Treatment and prevention
The majority of antibiotics used to treat M. pneumoniae infections are targeted at bacterial rRNA in ribosomal complexes, including macrolides, tetracycline, ketolides, and fluoroquinolone, many of which can be administered orally.[6][34] Macrolides are capable of reducing hyperresponsiveness and protecting the epithelial lining from oxidative and structural damage, however they are capable only of inhibiting bacteria (bacteriostatic) and are not able to cause bacterial cell death.[6][26] The most common macrolides used in the treatment of infected children in Japan are erythromycin and clarithromycin, which inhibit bacterial protein synthesis by binding 23S rRNA.[34] Administration of antibiotics has been proven to reduce the longevity and intensity of M. pneumoniae infections in comparison to cases left untreated. Additionally, some high-dose steroid therapies have shown to reverse neurological effects in children with complicated infections.[6]
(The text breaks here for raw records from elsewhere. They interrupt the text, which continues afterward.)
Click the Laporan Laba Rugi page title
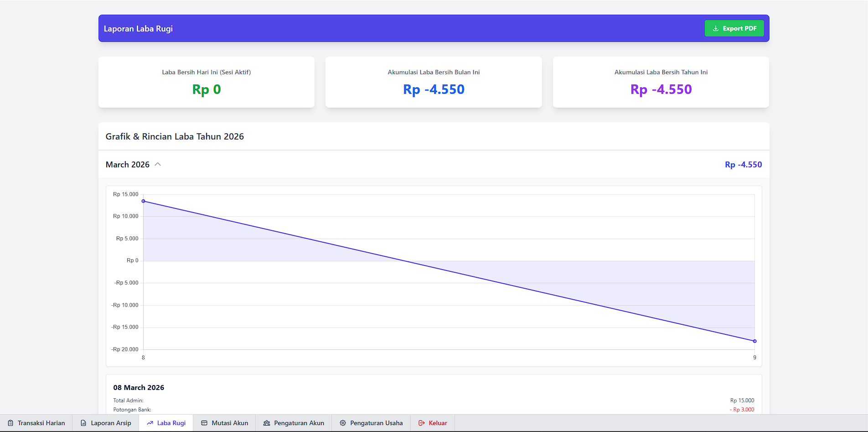 [138, 29]

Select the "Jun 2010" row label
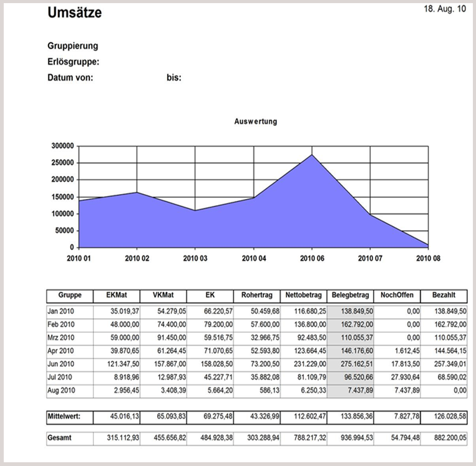click(61, 364)
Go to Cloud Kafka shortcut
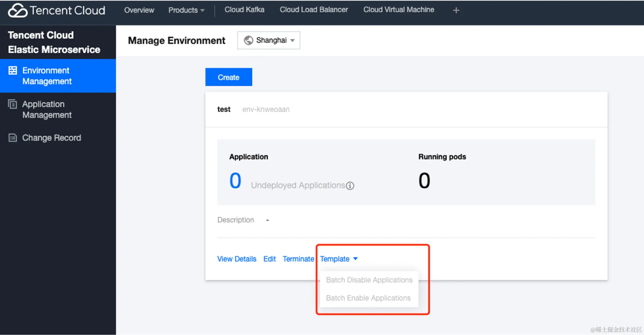Viewport: 644px width, 335px height. pos(244,10)
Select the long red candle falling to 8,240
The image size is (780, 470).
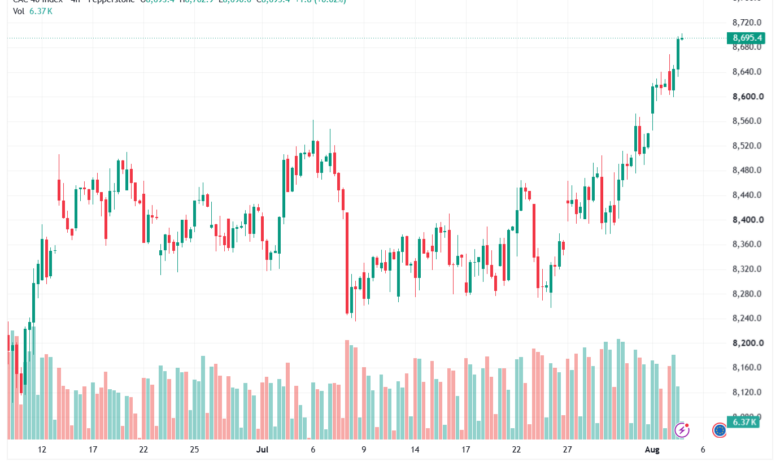(347, 263)
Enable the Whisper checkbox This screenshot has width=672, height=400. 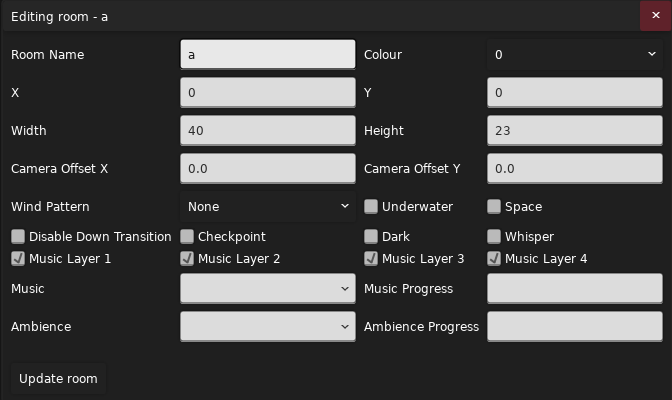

The difficulty in eradicating Mycoplasma pneumoniae infections is due to the ability of the bacterium to persist within an individual, as well as the lack of cell wall in M. pneumoniae, which renders multiple antibiotics directed at the bacterial cell wall ineffective in treating infections.[6] M. pneumoniae therefore displays resistance to antimicrobials such as β-lactams, glycopeptides, sulfonamides, trimethoprim, polymixins, nalidixic acid, and rifampin.[6][33] Antimicrobial drug resistance rates for Mycoplasma pneumoniae were determined in clinical specimens and isolates obtained during 2011–2012 in Ontario, Canada. Of 91 M. pneumoniae drug-resistant specimens, 11 (12.1%) carried nucleotide mutations associated with macrolide resistance in the 23S rRNA gene. None of the M. pneumoniae specimens were resistant to fluoroquinolones or tetracyclines.[35]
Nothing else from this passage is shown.